The machine dictated that Middleditch’s character should pull the camera. However, the reveal that he’s holding nothing was a brilliant human interpretation, informed by the production team’s many years of combined experience and education in the art of filmmaking…
Which is as good a place as any to stop and talk about where we are.
It’s tricky to say where, in language, form stops and meaning begins. But wherever that boundary may be, it’s easy to see that AI hasn’t made it all the way across. These networks can learn spelling, formatting, some grammar and meter, even diction and vocabulary. But they don’t understand how events go together. It doesn’t understand that you can’t stand and sit at the same time, that Salisbury and Caesar don’t go together, that you can’t take your eyes out of your mouth.

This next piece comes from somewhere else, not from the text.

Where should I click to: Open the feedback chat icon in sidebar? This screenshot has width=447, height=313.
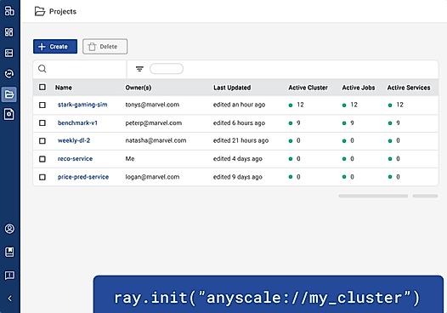[x=9, y=276]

Francois Chollet, the author of a popular deep learning software library, recently posted an essay on “The limitations of deep learning” that gets at the heart of this. Chollet really understands the math in play, and I don’t, but his basic insight is this: All neural networks do is learn to warp points in one high-dimensional space into points in another high-dimensional space. That’s it. Any association that can’t be represented this way can’t be learned by a neural network—and it is very hard to represent reasoning and abstraction this way.
Related: People are good at making long-range connections, seeing similarities in things that are superficially very different. This is arguably one of the core elements of creativity. In contrast, neural networks have trouble with inputs that aren’t close to things they’ve trained on. If a neural network doesn’t see rap and musicals and the American Revolution in close proximity in its training data, it’s never going to produce them together when you let it off the leash, and that means it’s never writing Hamilton unless it’s already seen Hamilton (which, at this point in history, is presumably unavoidable). And, of course, actual humans synthesize so much more than just fiction when we produce fiction; we have relationships, emotions, and experiences, and even sensory processing streams (smell, taste, touch) that have nothing resembling analogues in computers right now.
AI is more than neural networks, of course, and there’s no reason to think we’ll stop getting better at what we can program computers to do. But, in my mind at least, the current state of the art in machine learning doesn’t threaten or even have a path to threatening human narrative creativity. We might be better off instead, as Ross Goodwin suggests, using the strange productions of computers as inspiration—not in the spirit of a muse, but in the spirit of the I Ching or the tarot, a way of throwing the mind open to a logic it can’t produce on its own, where eyes come out of mouths and Salisbury shares a stage with Caesar and men sit on the floor while standing in the stars.